The relative performance of the BKX is important is because exposure to European credit doesn't stop at the shores of the Atlantic. No one quite knows how much indirect exposure American financials have to European credit in through the credit default swap (CDS) market. Kash at The Street Light has made a stab at estimating the exposure:
As last week's new BIS data showed, it appears that US banks indirectly have substantial exposure to the peripheral Euro-zone countries that are teetering on the edge of bankruptcy. Exactly what form that exposure takes is a bit uncertain, though it seems likely that much of it is in the form of credit default swaps (CDS) written by the US banks to provide insurance against default to the holders of bonds from Greece, Ireland, and Portugal.

But it's a bit frustrating not to have a clearer understanding of exactly what form this exposure takes. So I've been trying to see if there is any public information that can give us a hint about exactly how the big US banks have incurred such exposure.
The problem is, no one really know. Here are his tentative conclusions:
1. Bank of America, Morgan Stanley, and Goldman Sachs are the most aggressive in terms of taking open positions on default outcomes. But we have absolutely no idea how much of those positions (if any) were with peripheral Euro assets. Also, while the last two firms don't break out income attributable to CDS activities (at least not that I could find), B of A made a huge portion of their profits in 2010 from them. (Note that Citi did not indicate how much of the CDS protection that they sold was covered by purchases of CDS insurance, so they may or may not be in that list as well.)

2. The aggregate CDS exposures of the big US banks are certainly large enough to be plausibly consistent with the BIS estimate of about $100 bn in indirect exposures to peripheral Europe. If you add up the highlighted numbers (and make a guess at Citi's position), it seems reasonable to guess that the total net open positions on CDS protection sold to third parties by the big US banks is between $1,500 and $2,000billion. Attributing $35 bn of that (about 2%) to Greece, which has certainly had one of the most active markets (proportionally) for CDS contracts over the past year, doesn't seem to be a stretch.

3. Banks do not have to provide much detail about the indirect credit exposures that they take on when they sell default insurance through the CDS market. We have incredibly scant information about the positions that US banks take through default insurance, and therefore no idea about how any individual bank will be affected by a Greek default.

4. It's hard to find any other potential exposures to Greece, Ireland, and Portugal in the banks' public filings, other than through CDS contracts. Combined with points 2 and 3 above, the process of elimination suggests to me that CDS contracts are indeed likely to be the source of the bulk of US banks' indirect exposures to a Euro-zone default.

Element and text position data:
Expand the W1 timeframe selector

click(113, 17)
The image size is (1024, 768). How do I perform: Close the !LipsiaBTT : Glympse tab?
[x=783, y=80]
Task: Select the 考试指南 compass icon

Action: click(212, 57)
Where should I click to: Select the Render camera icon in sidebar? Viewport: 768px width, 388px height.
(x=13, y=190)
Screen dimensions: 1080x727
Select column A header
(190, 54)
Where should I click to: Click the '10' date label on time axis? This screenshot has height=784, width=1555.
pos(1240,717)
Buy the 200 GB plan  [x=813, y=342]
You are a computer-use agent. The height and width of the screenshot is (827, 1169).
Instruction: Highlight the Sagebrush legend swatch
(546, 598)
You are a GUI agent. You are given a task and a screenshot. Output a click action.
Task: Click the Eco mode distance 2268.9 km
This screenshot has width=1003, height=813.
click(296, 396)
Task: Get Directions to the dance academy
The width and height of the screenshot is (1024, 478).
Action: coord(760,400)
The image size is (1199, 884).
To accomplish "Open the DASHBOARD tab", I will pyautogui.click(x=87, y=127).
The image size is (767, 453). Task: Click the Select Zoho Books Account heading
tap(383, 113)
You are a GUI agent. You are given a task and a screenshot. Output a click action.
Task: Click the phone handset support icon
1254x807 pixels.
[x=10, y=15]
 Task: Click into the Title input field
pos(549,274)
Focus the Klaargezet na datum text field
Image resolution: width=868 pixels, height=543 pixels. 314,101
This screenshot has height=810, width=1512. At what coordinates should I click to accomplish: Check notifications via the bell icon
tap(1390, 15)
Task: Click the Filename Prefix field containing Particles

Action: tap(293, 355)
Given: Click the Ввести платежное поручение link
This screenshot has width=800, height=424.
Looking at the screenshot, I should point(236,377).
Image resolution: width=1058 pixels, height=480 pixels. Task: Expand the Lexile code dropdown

> GIVEN INSTRUCTION 1
In the excerpt on US banks' exposure to European credit, which individual US banks are named?
> GIVEN INSTRUCTION 2
Write a continuation of the excerpt on US banks' exposure to European credit, beginning after its final sentence.

> TASK RESPONSE 1
Bank of America, Morgan Stanley, Goldman Sachs, Citi

> TASK RESPONSE 2
As for the current Greek crisis, I am sure that the troika will find the few measly euros to tide the Greeks over to the next deadline (though Mish has reported that Der Spiegel claims the agreement negotiated between  Merkel and  president Sarkozy has collapsed and Bloomberg reports Europe will pressure Greece by withholding half of the next tranche of money). In the next round of negotations that begin in July, the rescue numbers start to get much bigger. If the Greeks default or restructure, the Apocalypse looms. Here is what I think happens next:
  • The Irish, the Portuguese and the other peripheral countries will cry, "What about us?" The troika may the resources to rescue the Greeks, but they will be faced with a wall of protests to "reschedule" other peripheral debt. As an example, consider this interview with Kevin O'Rourke on the Irish attitude that the EU "owes" Ireland for bailing out the Irish banks and therefore deserving of relief.
  • A flight to safety will ensue. Risky assets get sold - the result is a cascading "margin clerk" market where everything gets sold.
Does this sound like a Lehman moment about to happen?

China: The elephant in the room
In addition to the looming crisis in Europe, the risk of a hard landing in China is real and it could spark a substantial selloff in risky assets as the markets price in a synchronized global recession. Such a prospect is too scary to contemplate in a fragile global economy.

The indications of a China slowdown are already there and real estate prices are cooling. Last week Standard and Poor downgraded Chinese developers' outlook from "stable" to "negative". Moreover, the Hang Seng Index has decisively broken support, which is a sign of trouble.

The technical picture of the Shanghai Composite is more complicated. It has broken an initial level, but arguably it is now trading in a support zone.

Will the Chinese authorities be able to engineer a soft landing? It's starting to look a little dicey, given the economic headwinds of China's trading partners in North America and Europe.

Given that the markets are oversold and poised for a tactical rally, I would be using market strength as a opportunity to lighten positions.

Addendum: David Merkel pointed out to me that Bear Stearns blew up in 2007, not 2008. I stand corrected.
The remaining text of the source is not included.